Justiça

Acordo Traz Esperança para Defensores do Meio Ambiente na América Latina

O histórico Acordo de Escazú ajudará a proteger os defensores do meio ambiente e aumentará a transparência

Quatorze países da América Latina e do Caribe, includindo o Brasil, fizeram história na Assembléia Geral da ONU neste 27 de setembro ao ratificar e transformar em lei o Acordo de Escazú, o acordo regional sobre participação, acesso à informação e justiça em assuntos ambientais. Este é o primeiro acordo regional do tipo e tem sido alardeado como um grande passo a frente no reconhecimento dos direitos de defensores do meio ambiente.

Problemas urgentes têm assolado a região. É desenfreada a impunidade para crimes contra aqueles que estão na linha de frente de defesa do meio ambiente e da terra. Ativistas são executados em números recordes. Enquanto isso, governos sistematicamente insistem em desrespeitar o direito de comunidades de serem consultadas sobre impactos de obras de infraestrutura e projetos extrativistas. E a transparência de informações por parte das empresas nacionais e internacionais atuantes no setor é grosseiramente inadequada.

Mas o que o Acordo de Escazú vai mudar?

Amanda Romero, pesquisadora sênior e representante para a América Latina do Centro de Recursos em Negócios e Direitos Humanos

O Acordo de Escazú é fundamental para a agenda de negócios e direitos humanos. Alinhado com os Princípios Reguladores em Direitos Humanos da ONU (UNGPS, sua sigla em inglês), recomenda que as operações das empresas deveriam nivelar-se aos padrões nacionais e internacionais de direitos humanos, incluindo o respeito aos seus defensores. Assim, quando o acordo estiver em vigor, as instituições deverão cumpri-lo. As companhias, privadas e estatais que operam na América Latina, tanto nacionais como multinacionais, precisariam fazer algumas modificações em seus enfoques sociais e ambientais, discutindo tanto o passado quanto o dano atual que suas atividades comerciais causam.

Por exemplo, o artigo 6º do Acordo (Inciso 12) incentiva os estados a “tomarem as medidas necessárias através dos limites administrativos ou legais”, para permitir o acesso da sociedade civil à informação ambiental de que as instituições particulares dispõem, permitindo-lhes aprender sobre “riscos e efeitos na saúde humana e no meio ambiente” que tais operações geram.

• _SEÇÃO DE DADOS_:
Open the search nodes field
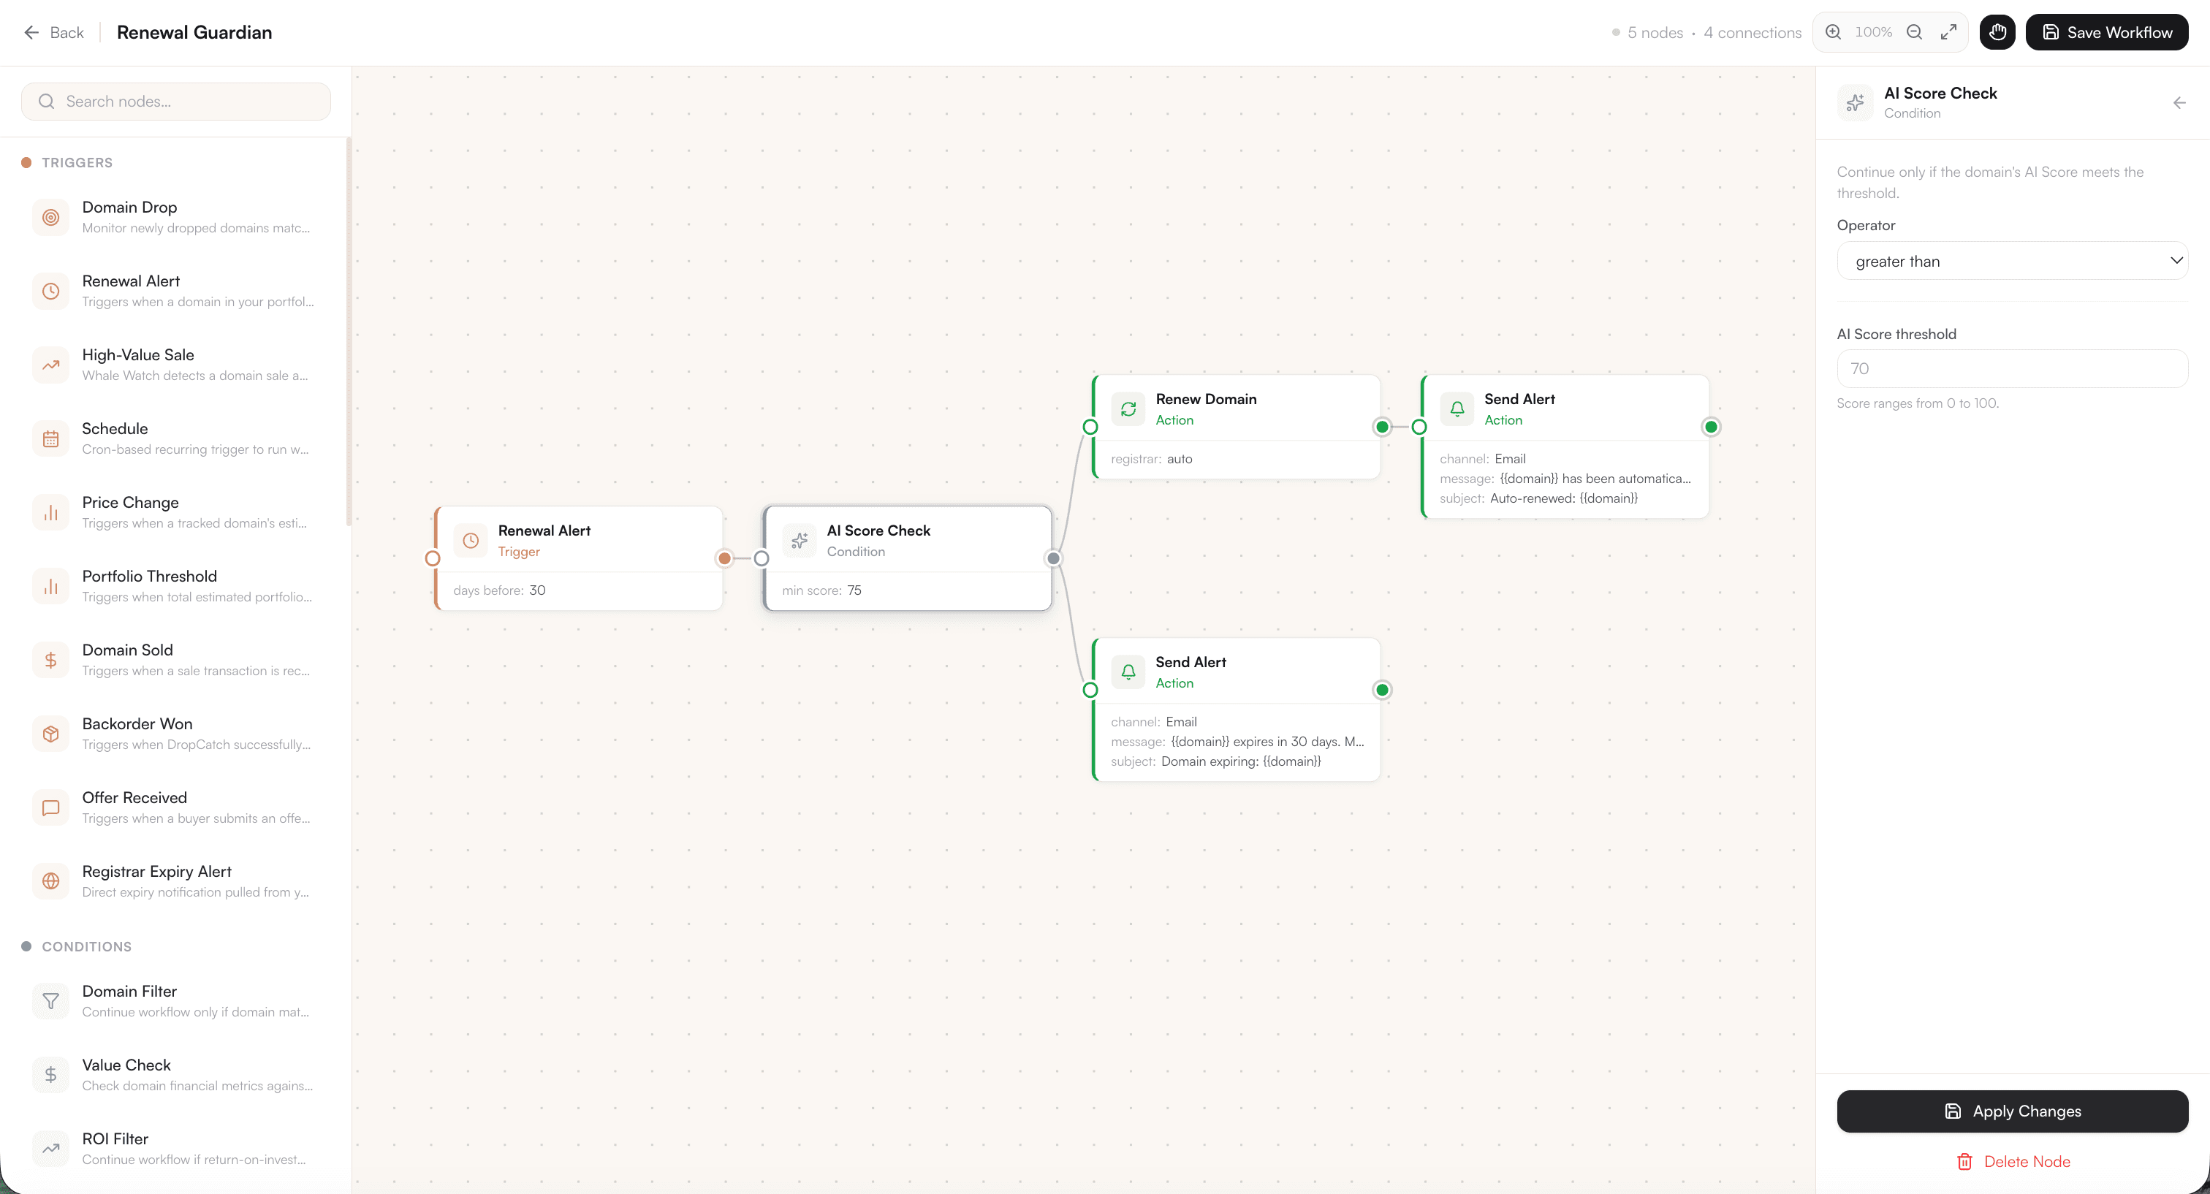2210x1194 pixels. click(176, 101)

• _LISTA DE TAREFAS_:
- A) Segundo o texto sobre o Acordo de Escazú, quantos países ratificaram o acordo na Assembleia Geral da ONU?
- B) Devolva, sem nenhuma alteração, todo o trecho do texto sobre o Acordo de Escazú que vai desde "Quatorze países da" até "do meio ambiente.".

• _RESPOSTAS DAS TAREFAS_:
- A) Quatorze países da América Latina e do Caribe.

- B)
Quatorze países da América Latina e do Caribe, includindo o Brasil, fizeram história na Assembléia Geral da ONU neste 27 de setembro ao ratificar e transformar em lei o Acordo de Escazú, o acordo regional sobre participação, acesso à informação e justiça em assuntos ambientais. Este é o primeiro acordo regional do tipo e tem sido alardeado como um grande passo a frente no reconhecimento dos direitos de defensores do meio ambiente.